Les premiers colons européens arrivent au Canada pour pratiquer le commerce de la pêche et de la fourrure (voir Nouvelle-France). Jusqu’à la fin du 17e siècle, l’agriculture progresse très lentement à cause d’un climat et d’un sol peu encourageants (voir Histoire de l’agriculture). Après les Français, des marchands anglais se lancent dans le commerce de la fourrure. Après la Conquête (1759-1760), des hommes d’affaires britanniques commencent à contrôler une bonne partie du commerce de la fourrure depuis Montréal et se lancent dans d’autres types de commerce et d’activités financières. La population augmente grâce à la croissance naturelle et à l'immigration en provenance de Grande-Bretagne.

Vers 1820, les bonnes terres agricoles de la vallée du Saint-Laurent sont presque toutes occupées. Après la fusion de la Compagnie du Nord-Ouest et de la Compagnie de la Baie d’Hudson en 1821, le commerce transcontinental de la fourrure ne passe plus par Montréal. Toutefois, à la même époque, le Haut-Canada et le Bas-Canada développent un important commerce du bois d’œuvre, qui est vendu d’abord en Grande-Bretagne, puis, un demi-siècle plus tard, aux États-Unis et sur le marché domestique (voir Histoire du commerce du bois).
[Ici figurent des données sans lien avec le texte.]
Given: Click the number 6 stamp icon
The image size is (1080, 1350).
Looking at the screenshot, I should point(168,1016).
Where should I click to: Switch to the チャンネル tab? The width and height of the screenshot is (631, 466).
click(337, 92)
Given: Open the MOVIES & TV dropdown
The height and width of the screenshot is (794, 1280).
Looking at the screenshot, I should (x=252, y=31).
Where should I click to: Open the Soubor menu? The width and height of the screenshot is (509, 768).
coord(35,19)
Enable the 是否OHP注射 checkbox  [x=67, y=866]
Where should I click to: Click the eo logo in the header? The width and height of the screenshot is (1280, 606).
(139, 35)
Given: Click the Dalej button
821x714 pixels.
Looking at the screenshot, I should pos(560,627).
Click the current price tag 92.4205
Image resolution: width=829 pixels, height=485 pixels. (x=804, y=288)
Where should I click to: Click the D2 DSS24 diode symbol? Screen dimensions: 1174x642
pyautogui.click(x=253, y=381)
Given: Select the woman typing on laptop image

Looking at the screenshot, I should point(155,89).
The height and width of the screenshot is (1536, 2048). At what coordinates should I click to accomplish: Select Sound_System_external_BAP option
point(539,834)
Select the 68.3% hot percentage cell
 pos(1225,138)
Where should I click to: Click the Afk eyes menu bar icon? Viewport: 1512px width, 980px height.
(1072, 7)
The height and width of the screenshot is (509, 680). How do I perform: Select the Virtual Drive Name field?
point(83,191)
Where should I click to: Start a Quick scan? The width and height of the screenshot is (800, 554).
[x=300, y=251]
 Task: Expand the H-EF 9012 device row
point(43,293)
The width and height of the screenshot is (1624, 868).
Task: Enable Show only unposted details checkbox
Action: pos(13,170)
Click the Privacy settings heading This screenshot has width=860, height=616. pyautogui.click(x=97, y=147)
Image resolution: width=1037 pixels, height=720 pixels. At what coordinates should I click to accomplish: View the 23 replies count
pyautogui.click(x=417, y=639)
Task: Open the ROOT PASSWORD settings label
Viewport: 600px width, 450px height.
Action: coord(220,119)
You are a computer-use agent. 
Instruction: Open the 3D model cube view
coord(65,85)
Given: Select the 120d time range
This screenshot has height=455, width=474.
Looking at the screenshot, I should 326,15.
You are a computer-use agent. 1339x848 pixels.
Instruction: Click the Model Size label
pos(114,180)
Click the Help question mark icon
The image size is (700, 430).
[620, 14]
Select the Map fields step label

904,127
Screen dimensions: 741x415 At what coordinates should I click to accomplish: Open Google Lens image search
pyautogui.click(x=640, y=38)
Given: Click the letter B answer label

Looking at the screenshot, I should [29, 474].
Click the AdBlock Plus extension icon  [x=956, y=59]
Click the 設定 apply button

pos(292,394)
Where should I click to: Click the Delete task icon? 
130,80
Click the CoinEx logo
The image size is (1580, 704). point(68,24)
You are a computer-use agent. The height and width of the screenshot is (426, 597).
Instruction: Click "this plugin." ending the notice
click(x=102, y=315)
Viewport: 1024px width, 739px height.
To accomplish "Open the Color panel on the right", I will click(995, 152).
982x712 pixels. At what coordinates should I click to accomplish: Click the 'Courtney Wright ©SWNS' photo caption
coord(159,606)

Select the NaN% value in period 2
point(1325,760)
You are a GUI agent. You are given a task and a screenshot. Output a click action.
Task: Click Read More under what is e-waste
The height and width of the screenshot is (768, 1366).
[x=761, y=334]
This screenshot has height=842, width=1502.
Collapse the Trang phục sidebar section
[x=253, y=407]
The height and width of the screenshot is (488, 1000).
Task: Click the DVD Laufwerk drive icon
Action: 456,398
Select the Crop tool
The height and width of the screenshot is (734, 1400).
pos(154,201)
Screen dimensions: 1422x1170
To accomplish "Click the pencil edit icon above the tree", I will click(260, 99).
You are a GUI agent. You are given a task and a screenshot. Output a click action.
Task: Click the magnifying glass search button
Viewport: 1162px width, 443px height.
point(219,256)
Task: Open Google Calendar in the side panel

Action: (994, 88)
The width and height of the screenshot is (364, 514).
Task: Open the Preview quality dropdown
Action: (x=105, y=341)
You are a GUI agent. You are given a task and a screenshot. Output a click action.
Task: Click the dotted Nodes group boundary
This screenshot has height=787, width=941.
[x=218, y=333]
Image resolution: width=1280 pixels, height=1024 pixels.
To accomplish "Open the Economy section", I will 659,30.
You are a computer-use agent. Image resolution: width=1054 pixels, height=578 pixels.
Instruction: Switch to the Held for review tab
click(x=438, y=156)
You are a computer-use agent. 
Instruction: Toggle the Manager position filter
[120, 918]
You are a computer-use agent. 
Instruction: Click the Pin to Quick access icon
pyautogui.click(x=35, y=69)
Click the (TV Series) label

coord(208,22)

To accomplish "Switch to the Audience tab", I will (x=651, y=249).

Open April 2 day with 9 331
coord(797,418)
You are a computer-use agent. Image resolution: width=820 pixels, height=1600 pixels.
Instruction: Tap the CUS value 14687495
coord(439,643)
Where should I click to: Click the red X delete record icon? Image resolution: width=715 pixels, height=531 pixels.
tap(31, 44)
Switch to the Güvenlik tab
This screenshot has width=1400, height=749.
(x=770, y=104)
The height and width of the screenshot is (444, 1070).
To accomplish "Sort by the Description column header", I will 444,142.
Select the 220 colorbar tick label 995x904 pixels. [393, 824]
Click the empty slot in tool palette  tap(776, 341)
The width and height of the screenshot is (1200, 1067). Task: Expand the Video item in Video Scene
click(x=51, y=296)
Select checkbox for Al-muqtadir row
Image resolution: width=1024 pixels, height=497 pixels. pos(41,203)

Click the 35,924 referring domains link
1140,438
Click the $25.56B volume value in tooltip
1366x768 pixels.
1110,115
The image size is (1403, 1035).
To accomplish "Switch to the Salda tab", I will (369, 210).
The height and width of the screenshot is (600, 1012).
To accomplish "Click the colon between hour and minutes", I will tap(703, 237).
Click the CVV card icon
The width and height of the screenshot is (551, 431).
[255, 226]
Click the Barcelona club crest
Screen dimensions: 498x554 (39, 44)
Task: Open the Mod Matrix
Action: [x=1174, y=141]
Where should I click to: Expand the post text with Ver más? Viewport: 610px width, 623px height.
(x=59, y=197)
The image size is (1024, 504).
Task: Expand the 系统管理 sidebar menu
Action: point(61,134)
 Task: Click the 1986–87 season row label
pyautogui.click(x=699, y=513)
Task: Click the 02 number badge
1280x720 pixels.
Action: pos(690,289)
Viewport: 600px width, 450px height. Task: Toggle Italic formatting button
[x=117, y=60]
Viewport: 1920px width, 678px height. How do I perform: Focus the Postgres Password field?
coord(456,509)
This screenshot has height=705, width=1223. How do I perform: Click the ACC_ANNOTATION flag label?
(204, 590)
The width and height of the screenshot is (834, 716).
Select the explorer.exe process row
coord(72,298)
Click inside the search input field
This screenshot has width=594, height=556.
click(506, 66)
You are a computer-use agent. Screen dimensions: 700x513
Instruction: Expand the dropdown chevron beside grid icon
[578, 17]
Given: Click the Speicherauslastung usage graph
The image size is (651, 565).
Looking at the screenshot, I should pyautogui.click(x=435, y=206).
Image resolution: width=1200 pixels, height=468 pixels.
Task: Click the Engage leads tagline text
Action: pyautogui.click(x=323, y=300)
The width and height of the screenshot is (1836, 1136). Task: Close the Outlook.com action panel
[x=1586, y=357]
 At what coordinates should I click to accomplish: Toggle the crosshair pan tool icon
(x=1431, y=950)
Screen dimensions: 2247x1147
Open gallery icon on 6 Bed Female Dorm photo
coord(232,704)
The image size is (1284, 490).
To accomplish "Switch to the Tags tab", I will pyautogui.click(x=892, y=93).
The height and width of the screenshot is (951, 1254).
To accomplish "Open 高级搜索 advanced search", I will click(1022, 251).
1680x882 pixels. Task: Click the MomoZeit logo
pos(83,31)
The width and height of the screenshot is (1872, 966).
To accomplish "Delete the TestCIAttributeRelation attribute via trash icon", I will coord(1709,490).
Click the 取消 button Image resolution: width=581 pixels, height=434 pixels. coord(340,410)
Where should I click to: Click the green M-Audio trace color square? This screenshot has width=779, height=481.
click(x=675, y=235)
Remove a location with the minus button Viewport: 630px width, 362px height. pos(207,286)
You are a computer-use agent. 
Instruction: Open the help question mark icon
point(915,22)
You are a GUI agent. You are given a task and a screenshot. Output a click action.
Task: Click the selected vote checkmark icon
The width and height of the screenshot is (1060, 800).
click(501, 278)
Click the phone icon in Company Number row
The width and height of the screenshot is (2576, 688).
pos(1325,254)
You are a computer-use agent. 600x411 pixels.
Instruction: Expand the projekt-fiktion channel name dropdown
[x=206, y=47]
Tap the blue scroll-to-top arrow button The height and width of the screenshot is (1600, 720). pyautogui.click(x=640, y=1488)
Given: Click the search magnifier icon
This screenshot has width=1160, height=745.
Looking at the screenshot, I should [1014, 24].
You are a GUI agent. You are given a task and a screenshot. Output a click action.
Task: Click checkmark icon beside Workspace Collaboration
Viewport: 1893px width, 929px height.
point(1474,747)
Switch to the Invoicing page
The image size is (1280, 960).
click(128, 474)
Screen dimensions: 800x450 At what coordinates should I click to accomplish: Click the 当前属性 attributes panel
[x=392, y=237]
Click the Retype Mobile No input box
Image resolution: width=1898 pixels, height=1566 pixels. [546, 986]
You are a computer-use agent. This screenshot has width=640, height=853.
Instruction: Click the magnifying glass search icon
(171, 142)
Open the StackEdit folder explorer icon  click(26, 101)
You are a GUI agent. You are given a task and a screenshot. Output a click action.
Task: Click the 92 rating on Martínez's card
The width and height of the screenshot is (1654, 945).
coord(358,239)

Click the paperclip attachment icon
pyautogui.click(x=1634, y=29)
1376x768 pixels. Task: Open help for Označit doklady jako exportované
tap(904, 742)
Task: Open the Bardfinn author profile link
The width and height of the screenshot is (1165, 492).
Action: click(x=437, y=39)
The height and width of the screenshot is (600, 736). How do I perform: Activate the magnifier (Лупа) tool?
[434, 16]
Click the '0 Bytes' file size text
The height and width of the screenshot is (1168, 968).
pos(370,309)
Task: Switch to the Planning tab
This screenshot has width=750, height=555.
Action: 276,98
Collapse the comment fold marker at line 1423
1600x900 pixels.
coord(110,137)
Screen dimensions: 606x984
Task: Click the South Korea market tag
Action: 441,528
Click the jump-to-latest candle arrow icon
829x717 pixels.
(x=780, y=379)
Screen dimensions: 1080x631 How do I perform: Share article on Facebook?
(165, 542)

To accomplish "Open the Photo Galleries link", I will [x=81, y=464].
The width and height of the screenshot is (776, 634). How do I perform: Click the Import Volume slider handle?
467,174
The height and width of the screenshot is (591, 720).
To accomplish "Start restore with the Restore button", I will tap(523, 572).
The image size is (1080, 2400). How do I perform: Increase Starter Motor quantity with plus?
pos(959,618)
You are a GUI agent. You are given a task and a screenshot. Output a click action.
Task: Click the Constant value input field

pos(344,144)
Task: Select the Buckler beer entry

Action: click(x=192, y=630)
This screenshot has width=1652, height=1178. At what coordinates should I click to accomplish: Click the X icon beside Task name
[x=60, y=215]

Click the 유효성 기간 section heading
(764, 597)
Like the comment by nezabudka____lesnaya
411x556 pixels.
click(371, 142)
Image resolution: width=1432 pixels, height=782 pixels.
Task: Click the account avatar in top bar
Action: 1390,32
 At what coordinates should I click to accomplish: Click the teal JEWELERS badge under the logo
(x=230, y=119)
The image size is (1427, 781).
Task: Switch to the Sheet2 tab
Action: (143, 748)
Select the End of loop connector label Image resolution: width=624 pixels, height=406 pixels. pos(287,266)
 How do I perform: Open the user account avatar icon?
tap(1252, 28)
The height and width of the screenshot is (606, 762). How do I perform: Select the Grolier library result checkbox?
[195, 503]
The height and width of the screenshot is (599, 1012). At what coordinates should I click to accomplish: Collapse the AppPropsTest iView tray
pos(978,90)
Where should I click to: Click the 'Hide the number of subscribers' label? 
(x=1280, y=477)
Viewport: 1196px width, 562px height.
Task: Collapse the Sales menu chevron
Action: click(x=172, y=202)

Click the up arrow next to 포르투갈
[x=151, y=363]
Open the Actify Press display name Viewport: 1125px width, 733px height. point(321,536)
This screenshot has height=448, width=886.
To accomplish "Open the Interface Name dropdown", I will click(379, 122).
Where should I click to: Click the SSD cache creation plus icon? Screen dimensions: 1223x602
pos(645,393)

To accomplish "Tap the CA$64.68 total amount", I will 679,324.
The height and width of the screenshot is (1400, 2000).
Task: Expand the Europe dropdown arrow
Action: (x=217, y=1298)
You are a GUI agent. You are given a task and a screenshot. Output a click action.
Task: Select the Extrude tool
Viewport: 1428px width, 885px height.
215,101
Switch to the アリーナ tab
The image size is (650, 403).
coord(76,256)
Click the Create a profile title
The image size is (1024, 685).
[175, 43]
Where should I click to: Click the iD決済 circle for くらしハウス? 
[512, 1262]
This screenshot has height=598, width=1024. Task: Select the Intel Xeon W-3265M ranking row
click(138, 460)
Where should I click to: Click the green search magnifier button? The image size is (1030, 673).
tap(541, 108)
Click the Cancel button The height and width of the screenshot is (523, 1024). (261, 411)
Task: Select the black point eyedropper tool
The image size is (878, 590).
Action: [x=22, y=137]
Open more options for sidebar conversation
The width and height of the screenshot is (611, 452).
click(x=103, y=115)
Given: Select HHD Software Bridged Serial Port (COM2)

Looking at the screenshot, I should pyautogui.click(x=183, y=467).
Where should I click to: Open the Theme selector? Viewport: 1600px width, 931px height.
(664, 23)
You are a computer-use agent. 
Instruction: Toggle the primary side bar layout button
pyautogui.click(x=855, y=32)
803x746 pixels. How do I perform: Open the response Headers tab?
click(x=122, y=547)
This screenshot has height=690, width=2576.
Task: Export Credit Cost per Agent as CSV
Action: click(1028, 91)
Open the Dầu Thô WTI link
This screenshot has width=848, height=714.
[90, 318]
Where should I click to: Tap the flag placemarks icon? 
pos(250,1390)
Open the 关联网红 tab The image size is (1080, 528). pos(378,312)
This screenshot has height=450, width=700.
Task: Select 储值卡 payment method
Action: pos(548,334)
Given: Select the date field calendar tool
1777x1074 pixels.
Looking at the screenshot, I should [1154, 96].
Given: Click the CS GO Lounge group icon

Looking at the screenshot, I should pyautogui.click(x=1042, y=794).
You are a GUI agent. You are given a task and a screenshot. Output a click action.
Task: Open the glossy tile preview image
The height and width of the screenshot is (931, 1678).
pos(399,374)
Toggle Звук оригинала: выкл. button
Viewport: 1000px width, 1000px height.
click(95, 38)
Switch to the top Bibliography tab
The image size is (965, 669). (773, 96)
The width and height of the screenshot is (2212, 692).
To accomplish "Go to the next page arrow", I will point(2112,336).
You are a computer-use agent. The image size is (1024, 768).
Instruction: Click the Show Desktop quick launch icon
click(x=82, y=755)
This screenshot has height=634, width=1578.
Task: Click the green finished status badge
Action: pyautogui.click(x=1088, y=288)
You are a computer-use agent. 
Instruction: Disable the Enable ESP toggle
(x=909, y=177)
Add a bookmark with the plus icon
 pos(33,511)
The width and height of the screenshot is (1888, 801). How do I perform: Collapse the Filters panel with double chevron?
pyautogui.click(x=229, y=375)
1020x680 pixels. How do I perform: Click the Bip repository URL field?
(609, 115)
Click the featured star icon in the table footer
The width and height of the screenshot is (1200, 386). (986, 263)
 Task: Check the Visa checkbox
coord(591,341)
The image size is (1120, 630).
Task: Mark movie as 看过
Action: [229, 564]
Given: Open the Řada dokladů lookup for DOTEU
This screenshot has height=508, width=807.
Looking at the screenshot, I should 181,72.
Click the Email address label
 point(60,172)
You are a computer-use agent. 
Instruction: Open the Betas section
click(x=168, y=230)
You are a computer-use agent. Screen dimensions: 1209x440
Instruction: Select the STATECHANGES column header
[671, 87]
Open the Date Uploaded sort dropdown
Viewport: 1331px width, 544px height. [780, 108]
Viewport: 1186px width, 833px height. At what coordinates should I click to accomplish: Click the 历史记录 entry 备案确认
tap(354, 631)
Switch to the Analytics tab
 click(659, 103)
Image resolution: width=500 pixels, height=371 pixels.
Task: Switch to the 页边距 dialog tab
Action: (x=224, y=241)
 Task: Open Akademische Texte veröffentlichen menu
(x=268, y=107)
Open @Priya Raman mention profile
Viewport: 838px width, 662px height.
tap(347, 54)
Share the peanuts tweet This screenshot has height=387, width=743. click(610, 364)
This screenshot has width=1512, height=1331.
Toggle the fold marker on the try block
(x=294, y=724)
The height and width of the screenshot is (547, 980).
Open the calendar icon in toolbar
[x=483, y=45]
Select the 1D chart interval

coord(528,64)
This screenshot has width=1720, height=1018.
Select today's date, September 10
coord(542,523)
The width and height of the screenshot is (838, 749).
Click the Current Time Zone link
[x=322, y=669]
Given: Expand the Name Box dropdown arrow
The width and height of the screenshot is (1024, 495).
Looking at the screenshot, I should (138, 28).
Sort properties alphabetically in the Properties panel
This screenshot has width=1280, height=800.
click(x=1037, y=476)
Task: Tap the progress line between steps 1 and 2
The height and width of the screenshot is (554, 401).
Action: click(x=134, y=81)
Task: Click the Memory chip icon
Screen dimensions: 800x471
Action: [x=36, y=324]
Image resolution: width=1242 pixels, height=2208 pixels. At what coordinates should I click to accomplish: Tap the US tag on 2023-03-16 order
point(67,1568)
Jusqu’aux années 1780, l’Ontario actuel est peu peuplé, bien que les commerçants de fourrure utilisent les voies navigables de la région. Les colonies se développent avec l’arrivée de loyalistes, de colons britanniques et américains ainsi que des troupes et représentants britanniques. Les forêts sont défrichées petit à petit et on développe l’exploitation du blé, de la potasse et du bois d’œuvre pour les marchés d’exportation. Quelques routes et canaux sont construits. Les plus importants sont le canal Welland et celui du fleuve Saint-Laurent. En 1867, la majorité des bonnes terres de la province sont concédées, bien qu’elles ne soient pas toutes cultivées.

Confédération et industrialisation

Au moment de la Conquête, le Québec actuel comporte trois villes : Montréal, Québec et Trois-Rivières. L’Ontario n’en possède aucune. Des villes se développent avec la colonisation et le développement du commerce et du gouvernement. Néanmoins, encore en 1871, la plus grande partie de l’industrie du Canada central, incluant la meunerie et l'exploitation forestière, ses deux principales industries, est dispersée dans la campagne ou des petits villages. Après la Confédération, cependant, les deux provinces connaissent une industrialisation et une urbanisation rapides. En 1911, la moitié de la population de l’Ontario réside dans les villes.

De 1870 à 1900, certaines activités bien établies, comme la confection de vêtements et de chaussures, sont de plus en plus pratiquées dans des usines. Les gouvernements provinciaux commencent à réglementer les conditions de travail. Les lois sur le salaire minimum arrivent beaucoup plus tard, l’Ontario les adoptant partiellement dans les années 1920. Des syndicats sont créés dans les années 1830. En 1880, l’activité syndicale augmente, avec l’arrivée puis le déclin des Chevaliers du travail, basés aux États-Unis. Mais relativement à l’effectif des travailleurs non-agricoles, la syndicalisation demeure faible jusque dans les années 1940, quand la protection fédérale et provinciale s’étend aux syndicats (voir Histoire des travailleurs).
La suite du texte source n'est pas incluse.